-- PROVIDED DATA follows --

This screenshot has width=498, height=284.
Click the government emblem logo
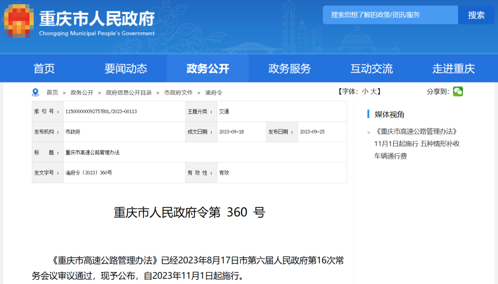[x=19, y=21]
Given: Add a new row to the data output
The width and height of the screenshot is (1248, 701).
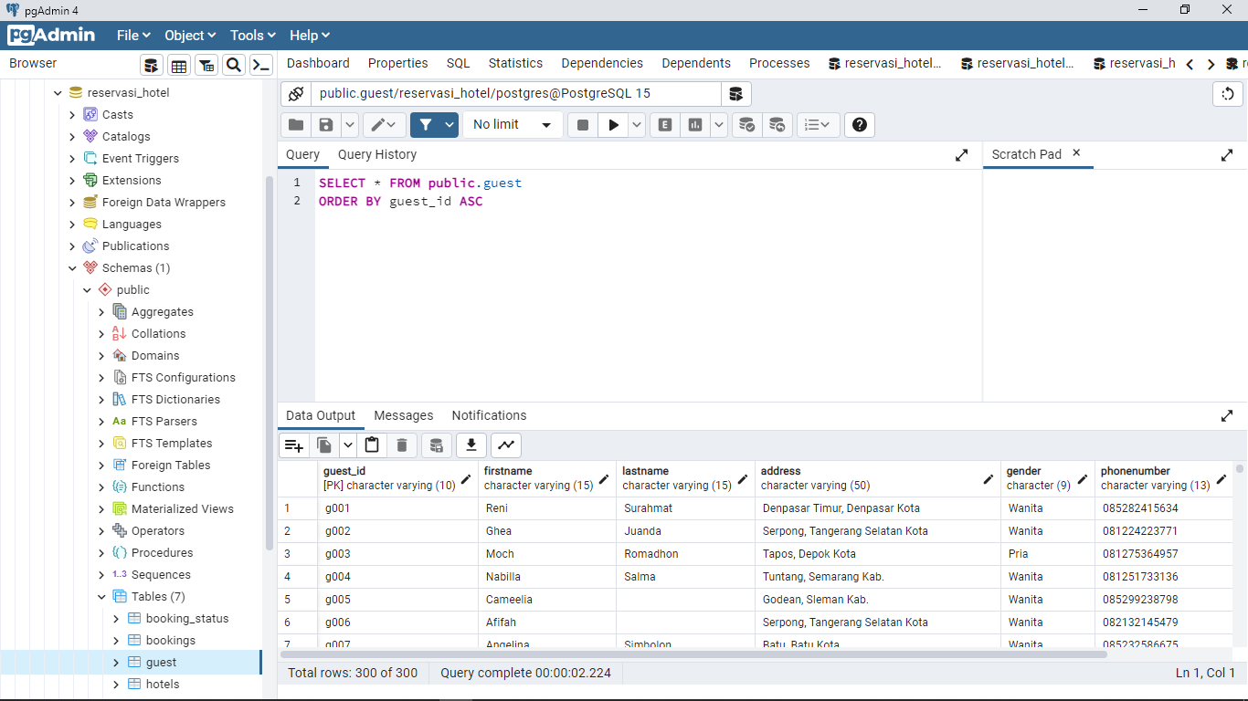Looking at the screenshot, I should [293, 445].
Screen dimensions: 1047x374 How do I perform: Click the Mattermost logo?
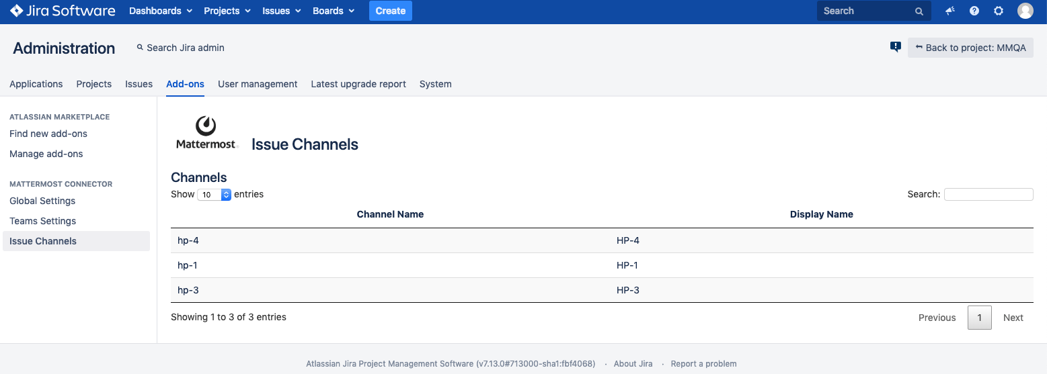coord(206,132)
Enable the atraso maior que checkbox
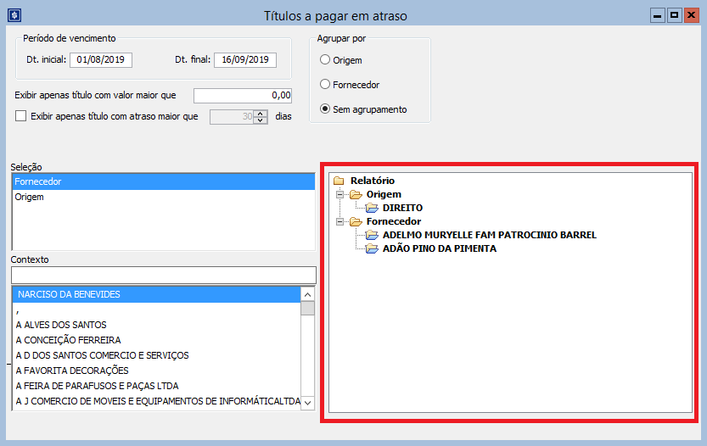This screenshot has width=707, height=446. click(21, 116)
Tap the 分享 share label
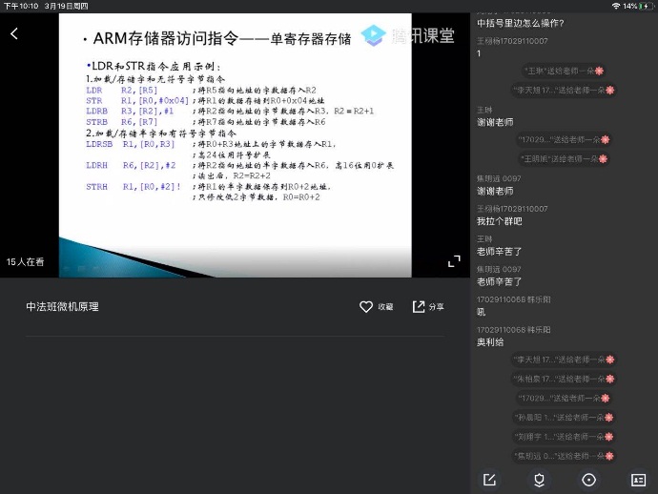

-- PROVIDED DATA concluded --

• TASK INSTRUCTIONS: A word-for-word copy of the entries is needed, with no pictures in it.

• SOLUTION TO THE PROBLEM:
This screenshot has width=498, height=284.
Click the government emblem logo
[x=19, y=21]
Given: Add a new row to the data output
The width and height of the screenshot is (1248, 701).
Looking at the screenshot, I should [293, 445].
Screen dimensions: 1047x374 How do I perform: Click the Mattermost logo?
coord(206,132)
Enable the atraso maior que checkbox
This screenshot has width=707, height=446. click(21, 116)
Tap the 分享 share label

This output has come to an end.